Items from a data source
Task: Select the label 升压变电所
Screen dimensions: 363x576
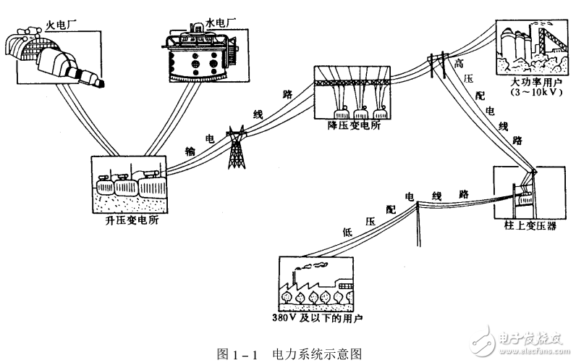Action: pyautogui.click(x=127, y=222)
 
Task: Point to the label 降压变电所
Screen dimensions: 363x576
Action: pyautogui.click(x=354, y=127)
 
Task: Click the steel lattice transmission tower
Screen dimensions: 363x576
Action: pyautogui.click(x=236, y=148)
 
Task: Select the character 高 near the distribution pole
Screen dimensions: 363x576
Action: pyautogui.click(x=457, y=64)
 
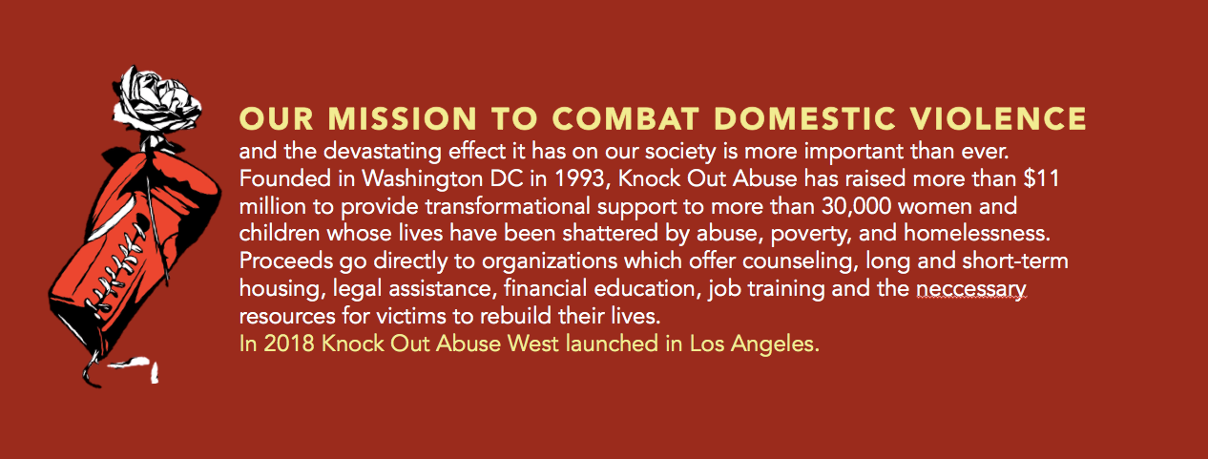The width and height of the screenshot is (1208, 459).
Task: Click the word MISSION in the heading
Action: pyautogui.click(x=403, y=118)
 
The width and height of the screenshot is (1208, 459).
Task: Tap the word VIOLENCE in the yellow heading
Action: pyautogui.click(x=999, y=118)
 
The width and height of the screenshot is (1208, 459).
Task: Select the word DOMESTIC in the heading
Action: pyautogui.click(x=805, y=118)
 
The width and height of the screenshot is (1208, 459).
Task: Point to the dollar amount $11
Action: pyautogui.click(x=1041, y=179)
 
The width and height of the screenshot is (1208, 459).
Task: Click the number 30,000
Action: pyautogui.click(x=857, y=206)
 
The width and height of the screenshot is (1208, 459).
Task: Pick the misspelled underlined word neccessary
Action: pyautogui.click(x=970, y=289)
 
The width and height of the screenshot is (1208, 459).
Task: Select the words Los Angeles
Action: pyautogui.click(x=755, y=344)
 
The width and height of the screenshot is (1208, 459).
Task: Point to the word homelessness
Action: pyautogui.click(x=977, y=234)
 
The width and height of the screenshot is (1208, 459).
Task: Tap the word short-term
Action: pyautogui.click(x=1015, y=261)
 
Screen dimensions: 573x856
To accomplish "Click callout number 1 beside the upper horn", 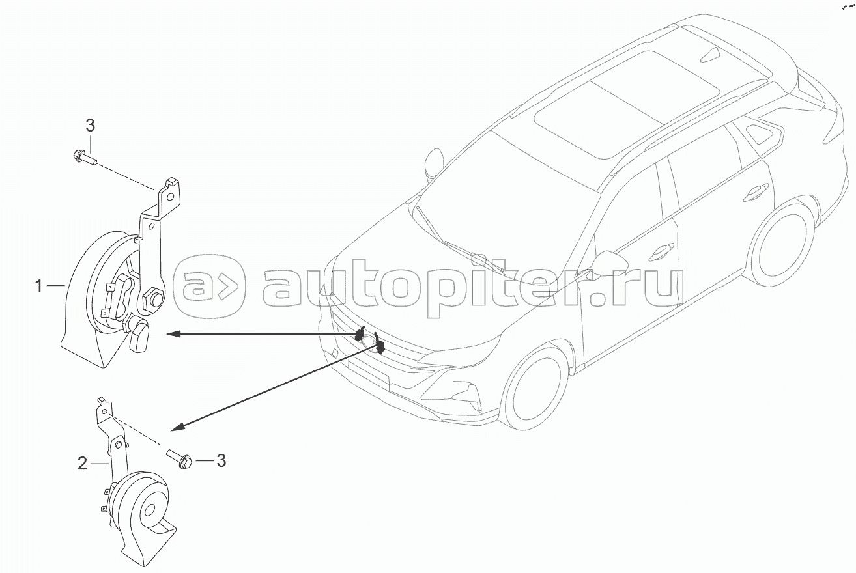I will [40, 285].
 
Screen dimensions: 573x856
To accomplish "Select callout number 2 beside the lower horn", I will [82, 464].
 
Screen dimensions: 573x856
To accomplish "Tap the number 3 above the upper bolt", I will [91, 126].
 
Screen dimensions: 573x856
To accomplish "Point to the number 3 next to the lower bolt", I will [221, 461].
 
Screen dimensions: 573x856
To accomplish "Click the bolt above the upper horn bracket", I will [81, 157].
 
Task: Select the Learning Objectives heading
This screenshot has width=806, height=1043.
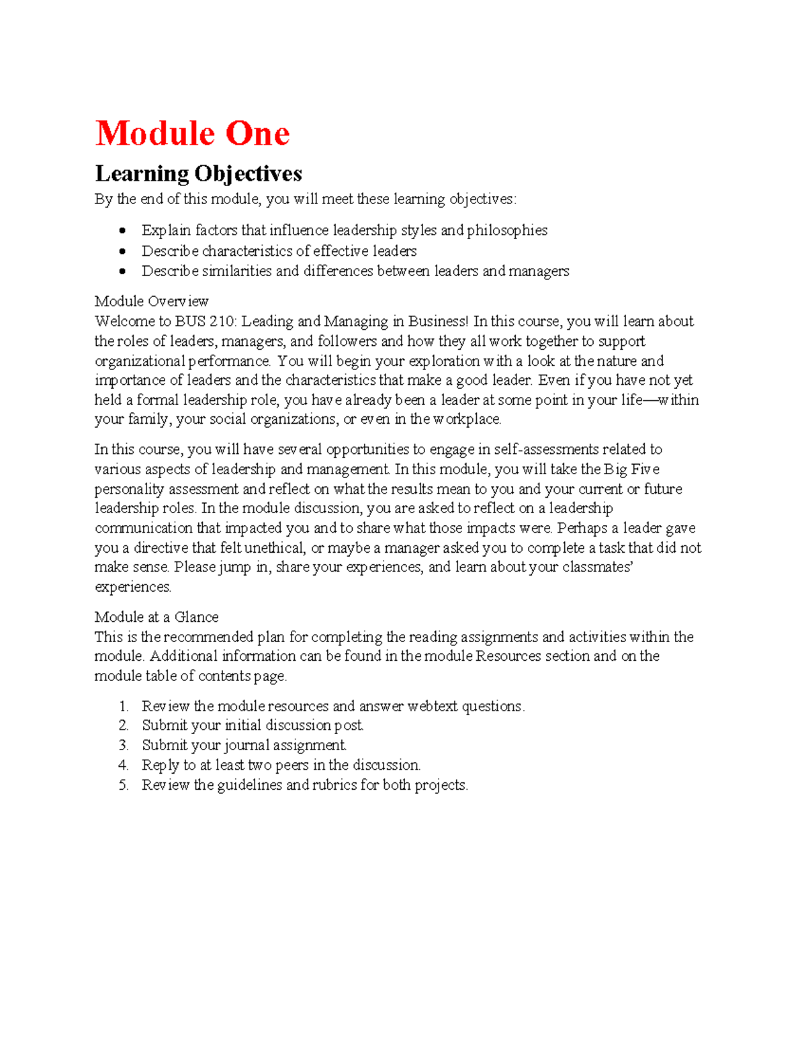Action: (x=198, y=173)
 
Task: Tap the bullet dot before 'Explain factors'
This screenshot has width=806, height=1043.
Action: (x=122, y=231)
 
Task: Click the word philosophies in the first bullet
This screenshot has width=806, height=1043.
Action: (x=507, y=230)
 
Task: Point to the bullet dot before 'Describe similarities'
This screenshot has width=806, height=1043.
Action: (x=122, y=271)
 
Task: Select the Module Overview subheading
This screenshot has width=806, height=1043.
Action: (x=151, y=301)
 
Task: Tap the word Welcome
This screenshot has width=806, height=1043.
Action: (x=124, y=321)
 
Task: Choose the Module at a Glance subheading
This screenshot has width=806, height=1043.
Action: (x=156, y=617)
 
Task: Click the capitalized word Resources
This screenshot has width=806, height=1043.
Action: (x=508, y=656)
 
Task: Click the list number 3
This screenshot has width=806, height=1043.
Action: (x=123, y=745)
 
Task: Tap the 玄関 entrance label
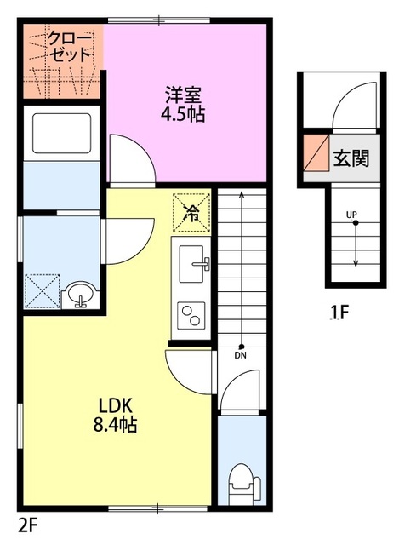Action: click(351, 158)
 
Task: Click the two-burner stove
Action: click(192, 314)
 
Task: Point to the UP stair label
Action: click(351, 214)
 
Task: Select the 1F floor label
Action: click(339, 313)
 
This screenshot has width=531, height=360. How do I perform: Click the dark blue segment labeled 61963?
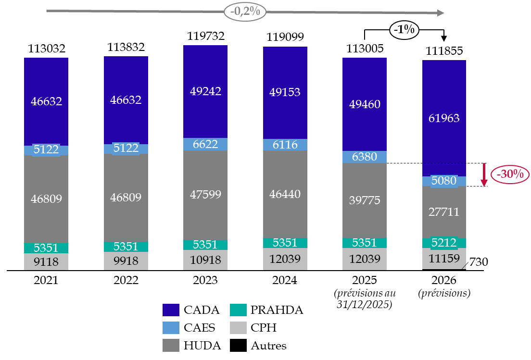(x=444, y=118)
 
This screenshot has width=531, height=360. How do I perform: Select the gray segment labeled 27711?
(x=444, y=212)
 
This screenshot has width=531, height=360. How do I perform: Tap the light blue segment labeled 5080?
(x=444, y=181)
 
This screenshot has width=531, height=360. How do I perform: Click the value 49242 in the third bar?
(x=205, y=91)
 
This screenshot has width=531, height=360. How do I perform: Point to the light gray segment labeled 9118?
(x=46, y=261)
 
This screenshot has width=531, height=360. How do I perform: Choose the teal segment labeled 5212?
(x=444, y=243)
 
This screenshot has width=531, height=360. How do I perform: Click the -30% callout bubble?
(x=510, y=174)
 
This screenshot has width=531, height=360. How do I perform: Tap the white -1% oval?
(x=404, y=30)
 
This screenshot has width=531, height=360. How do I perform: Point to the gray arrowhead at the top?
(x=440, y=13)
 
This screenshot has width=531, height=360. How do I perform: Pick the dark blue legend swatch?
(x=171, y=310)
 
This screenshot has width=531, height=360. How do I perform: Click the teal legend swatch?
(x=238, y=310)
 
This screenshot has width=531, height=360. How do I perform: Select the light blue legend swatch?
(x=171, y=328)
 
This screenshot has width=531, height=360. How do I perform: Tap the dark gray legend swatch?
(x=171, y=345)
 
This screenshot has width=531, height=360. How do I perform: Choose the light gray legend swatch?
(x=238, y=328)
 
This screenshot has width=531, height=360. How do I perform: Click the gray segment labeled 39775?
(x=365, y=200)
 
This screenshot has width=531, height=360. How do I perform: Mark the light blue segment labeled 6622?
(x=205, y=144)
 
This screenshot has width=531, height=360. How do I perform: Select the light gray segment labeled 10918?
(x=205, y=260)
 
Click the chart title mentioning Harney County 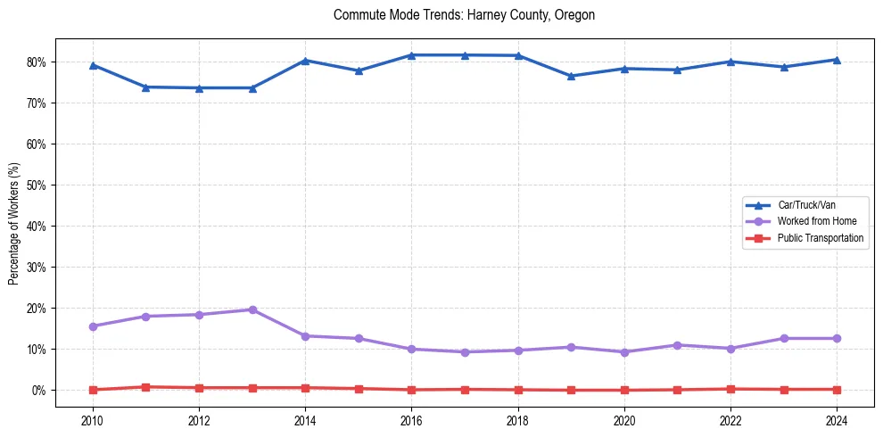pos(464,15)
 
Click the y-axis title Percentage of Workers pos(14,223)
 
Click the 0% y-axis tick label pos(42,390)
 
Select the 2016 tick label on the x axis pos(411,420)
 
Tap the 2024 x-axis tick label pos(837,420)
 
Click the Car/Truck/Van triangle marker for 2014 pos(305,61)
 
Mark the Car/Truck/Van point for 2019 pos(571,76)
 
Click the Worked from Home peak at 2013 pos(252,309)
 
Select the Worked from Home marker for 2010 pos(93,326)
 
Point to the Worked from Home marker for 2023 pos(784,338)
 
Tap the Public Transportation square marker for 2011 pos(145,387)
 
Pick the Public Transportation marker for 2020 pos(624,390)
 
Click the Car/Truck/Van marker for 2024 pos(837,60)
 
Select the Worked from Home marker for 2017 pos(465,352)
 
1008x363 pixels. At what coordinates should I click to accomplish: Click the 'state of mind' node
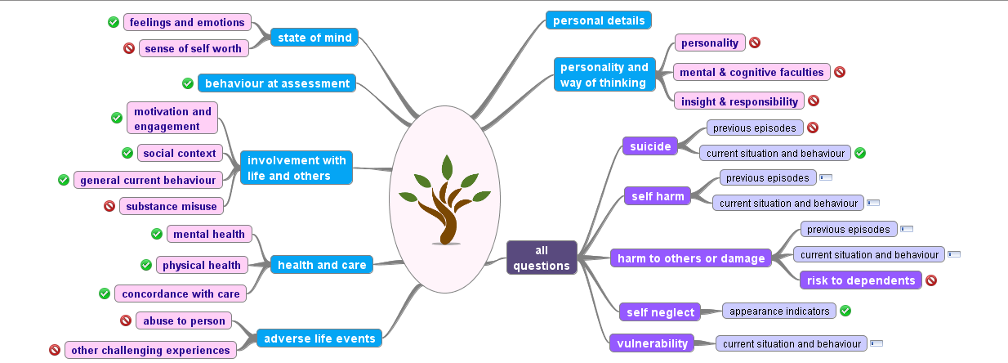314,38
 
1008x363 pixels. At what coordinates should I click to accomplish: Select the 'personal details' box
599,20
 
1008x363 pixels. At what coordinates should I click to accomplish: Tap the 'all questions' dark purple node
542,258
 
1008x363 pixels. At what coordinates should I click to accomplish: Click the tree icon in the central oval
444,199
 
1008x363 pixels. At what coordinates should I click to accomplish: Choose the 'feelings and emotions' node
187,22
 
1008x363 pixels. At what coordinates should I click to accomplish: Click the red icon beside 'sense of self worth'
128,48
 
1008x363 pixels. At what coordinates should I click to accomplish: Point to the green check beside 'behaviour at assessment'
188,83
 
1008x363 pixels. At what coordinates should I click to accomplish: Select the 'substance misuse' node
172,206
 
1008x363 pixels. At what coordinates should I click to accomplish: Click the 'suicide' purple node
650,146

Problem details:
Rewrite the records from the line that contains "segment labeled 9118?" through the line that contains "(x=444, y=243)", replacing "light gray" with "pale gray" and leaving everything else unchanged.

Final answer:
This screenshot has width=531, height=360. How do I perform: Point to the pale gray segment labeled 9118?
(x=46, y=261)
 
This screenshot has width=531, height=360. How do I perform: Choose the teal segment labeled 5212?
(x=444, y=243)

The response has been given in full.